Após arquivar projeto de lei que prevê anistia para os professores da rede municipal e demais servidores públicos que participaram da greve deflagrada em junho, a Câmara de Poá rejeitou, na sessão de ontem, o requerimento do parlamentar Saulo Souza (SD) autor do projeto, que solicitava, ao menos, a leitura e a discussão o assunto no Plenário. Sete representantes do Legislativo votaram favoráveis e oito contra, sendo que o voto de desempate foi dado pelo presidente Welson Lopes (PR).
O projeto de anistia foi apresentadoem agosto, mas não chegou nem a ser lido, uma vez que foi barrado pela Comissão de Justiça e Redação e pelo chefe da Casa de Leis. "Esse requerimento solicitava o desarquivamento da proposta, que de forma radical, foi arquivada pela comissão e pela Presidência.
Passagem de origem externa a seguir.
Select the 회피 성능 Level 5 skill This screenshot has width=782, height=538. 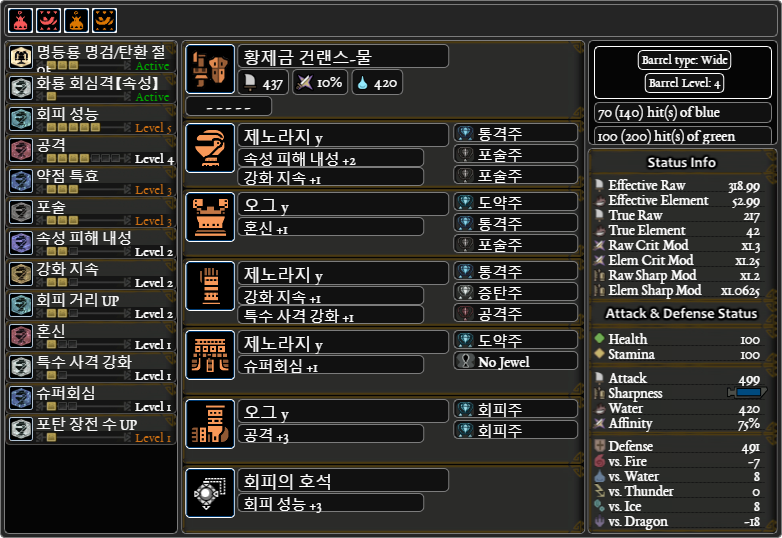(91, 120)
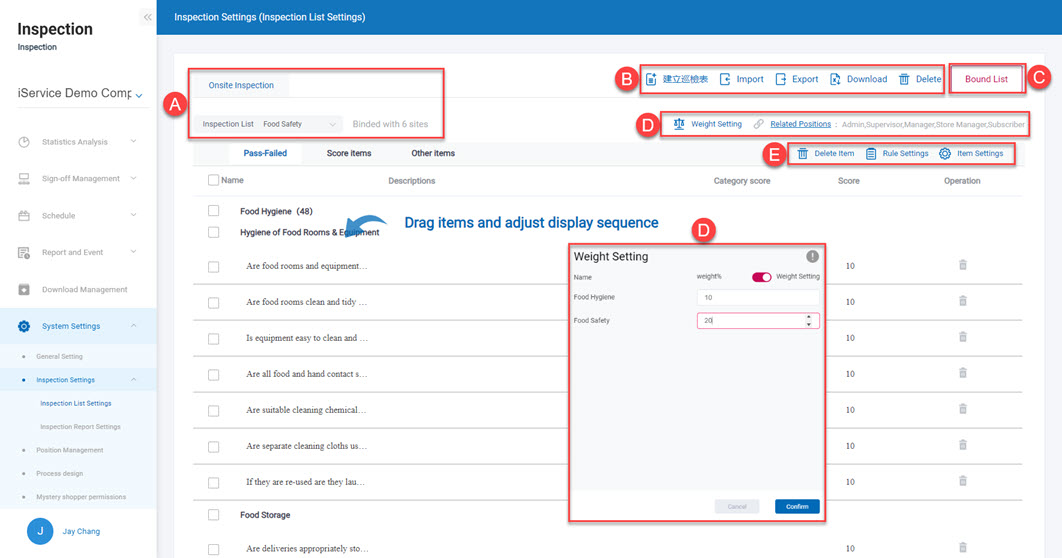Tick the select-all checkbox beside Name header
This screenshot has width=1062, height=558.
point(213,181)
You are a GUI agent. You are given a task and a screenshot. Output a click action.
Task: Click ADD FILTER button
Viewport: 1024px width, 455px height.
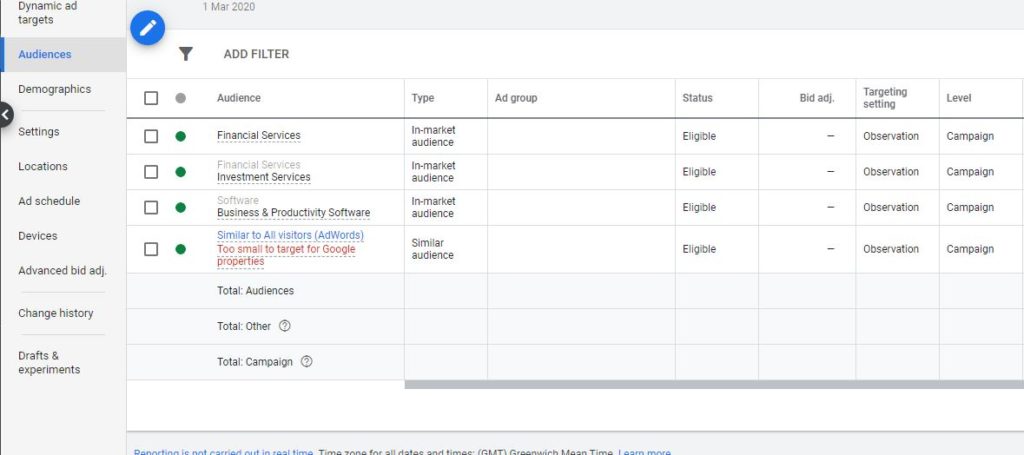[256, 54]
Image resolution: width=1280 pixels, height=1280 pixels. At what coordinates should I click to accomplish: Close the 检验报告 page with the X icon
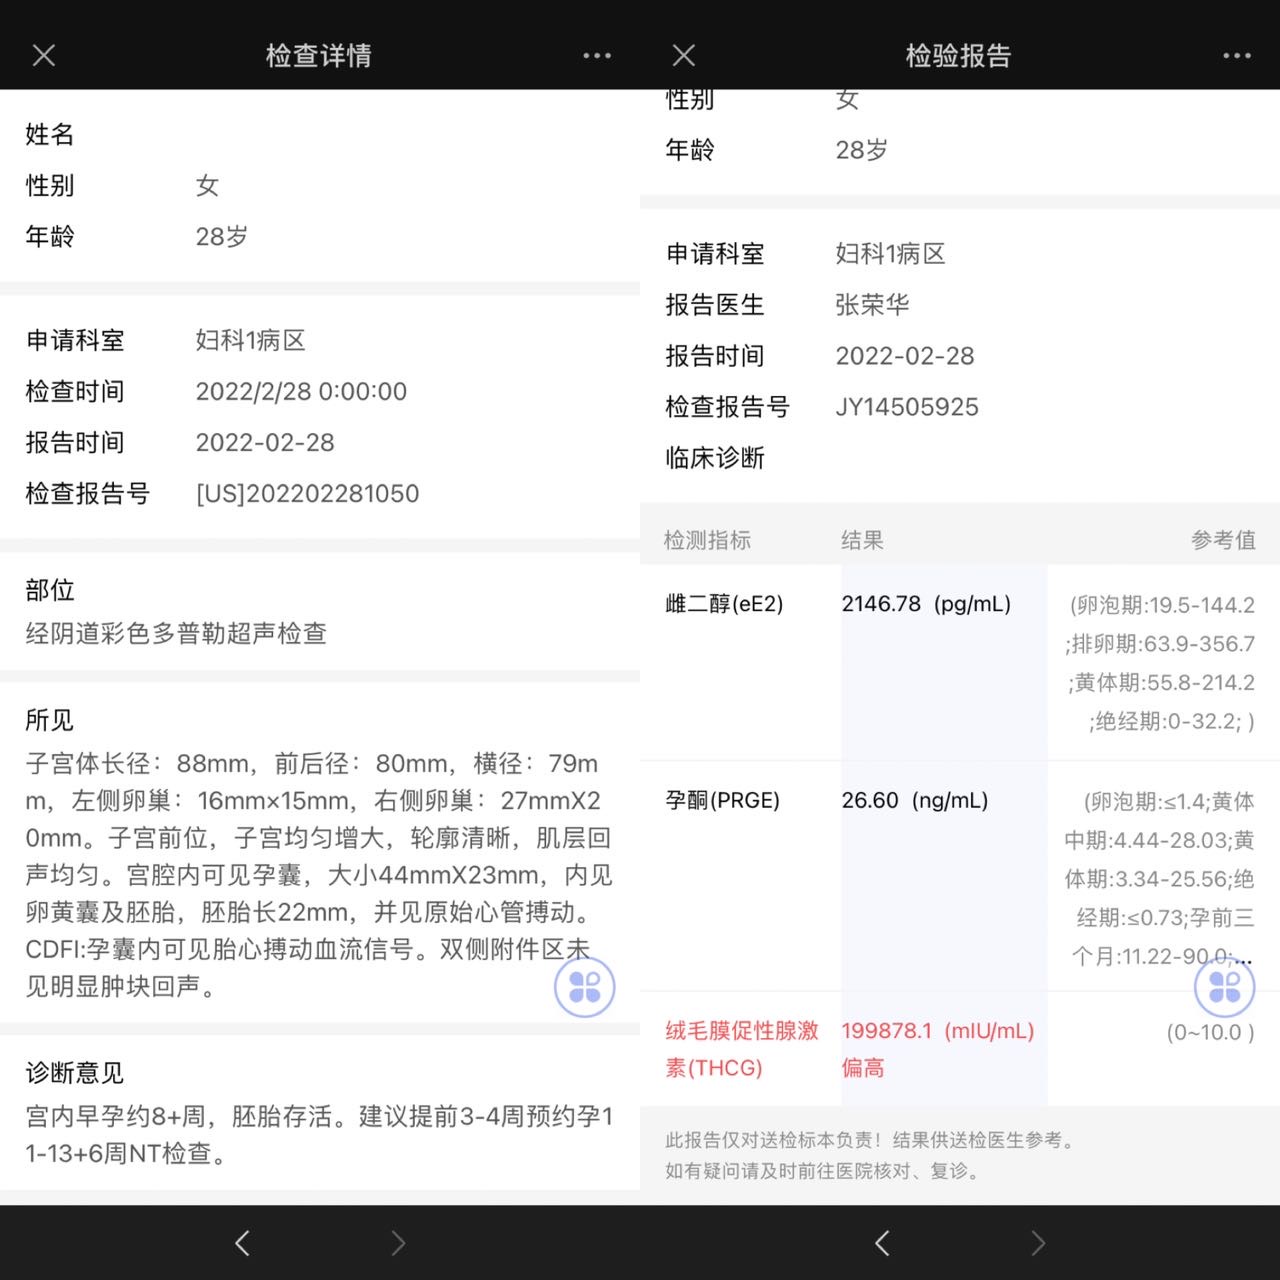tap(684, 56)
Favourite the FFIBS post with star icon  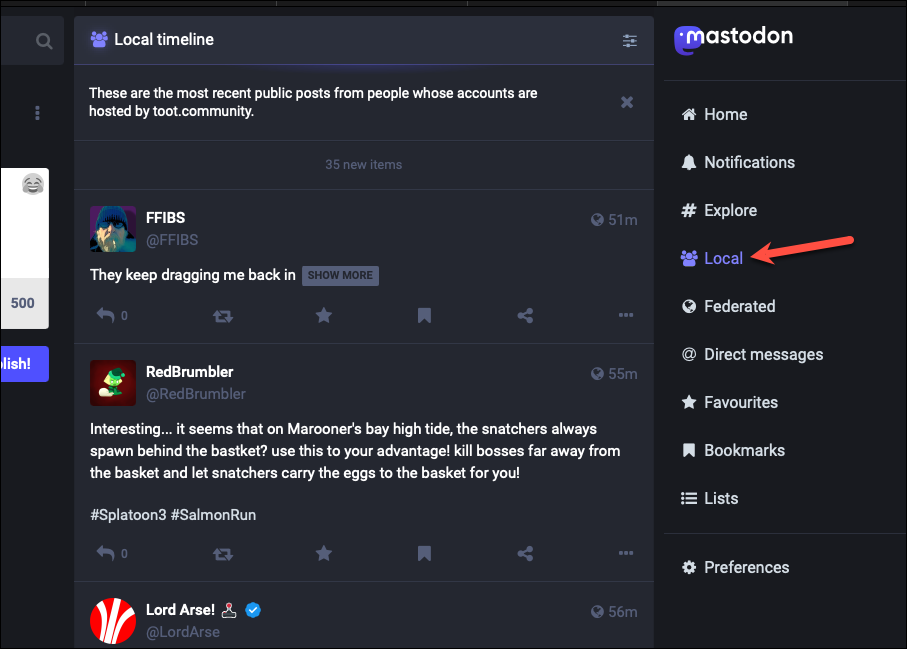324,315
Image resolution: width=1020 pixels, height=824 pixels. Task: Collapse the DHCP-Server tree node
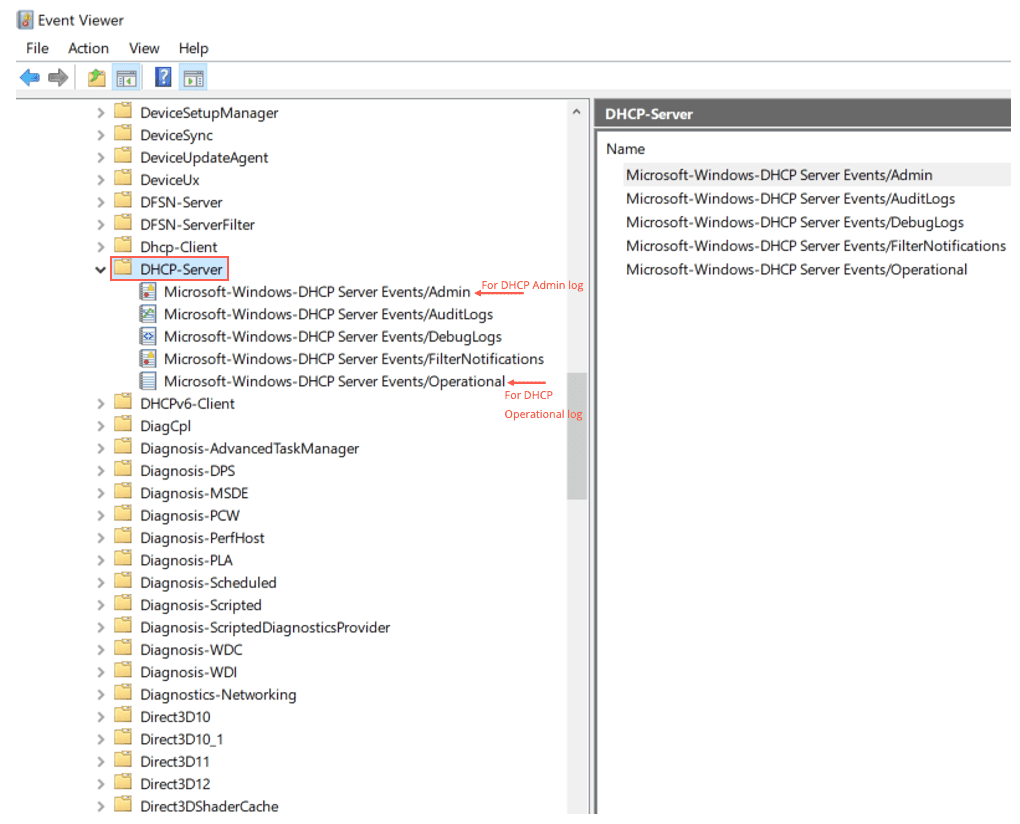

Recorri dessa decisão no Plenário, porque nós temos o princípio regimental de que nenhuma comissão está acima do Plenário, ele é soberano", explicou Souza.
Além do parlamentar, os colegas vereadores Azuir Marcolino (PTB); Diogo Reis da Costa (PSL), o Diogo Pernoca; Mário de Oliveira (PPS), o Marinho do Jornal (PPS); Neno Ferrari (PDT); Saulo Teixeira da Costa (PSL), o Saulo Dentista; e Antônio Faustino Ventura (SD), o Toninho da Biblioteca, votaram favoráveis à discussão do projeto da anistia, enquanto Deneval Dias (PROS); Fábio Camilo Batista (PPS), o Fábio Suru; Francisco Paulo Garcez (SD), o Garcez do Proerd; Fernando Rodriguez Molina Junior (PR), o Junior da Locadora; Lázaro Borges (PROS), José Carlos Costa (PDT), o Zé Carlos Maça do Amor; David de Araújo Campos (PR), o Tio Deivão; e Welson Lopes (PR) foram contrários ao documento.
O projeto do vereador prevê anistia para os professores e demais servidores públicos que participaram da greve deflagrada em junho e que durou cerca de 20 dias.